*EXERCISE DIRECTIONS:* Nothing in the entries may differ when you return them.

*Stored records:*
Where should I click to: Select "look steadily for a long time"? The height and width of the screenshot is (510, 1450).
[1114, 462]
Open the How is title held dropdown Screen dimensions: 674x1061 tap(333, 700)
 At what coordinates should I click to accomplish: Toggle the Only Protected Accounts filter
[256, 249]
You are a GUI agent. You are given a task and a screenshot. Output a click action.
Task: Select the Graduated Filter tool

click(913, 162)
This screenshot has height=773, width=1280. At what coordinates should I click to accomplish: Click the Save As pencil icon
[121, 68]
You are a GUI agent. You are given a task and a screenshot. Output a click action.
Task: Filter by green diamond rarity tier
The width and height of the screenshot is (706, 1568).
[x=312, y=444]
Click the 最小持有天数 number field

*WRITTEN SOLUTION:*
Where should I click to: Select "look steadily for a long time"? The height and width of the screenshot is (510, 1450).
[1114, 462]
Open the How is title held dropdown Screen dimensions: 674x1061 tap(333, 700)
 At what coordinates should I click to accomplish: Toggle the Only Protected Accounts filter
[256, 249]
You are a GUI agent. You are given a task and a screenshot. Output a click action.
Task: Select the Graduated Filter tool

click(913, 162)
This screenshot has height=773, width=1280. At what coordinates should I click to accomplish: Click the Save As pencil icon
[121, 68]
You are a GUI agent. You are given a task and a screenshot. Output a click action.
Task: Filter by green diamond rarity tier
The width and height of the screenshot is (706, 1568).
[x=312, y=444]
Click the 最小持有天数 number field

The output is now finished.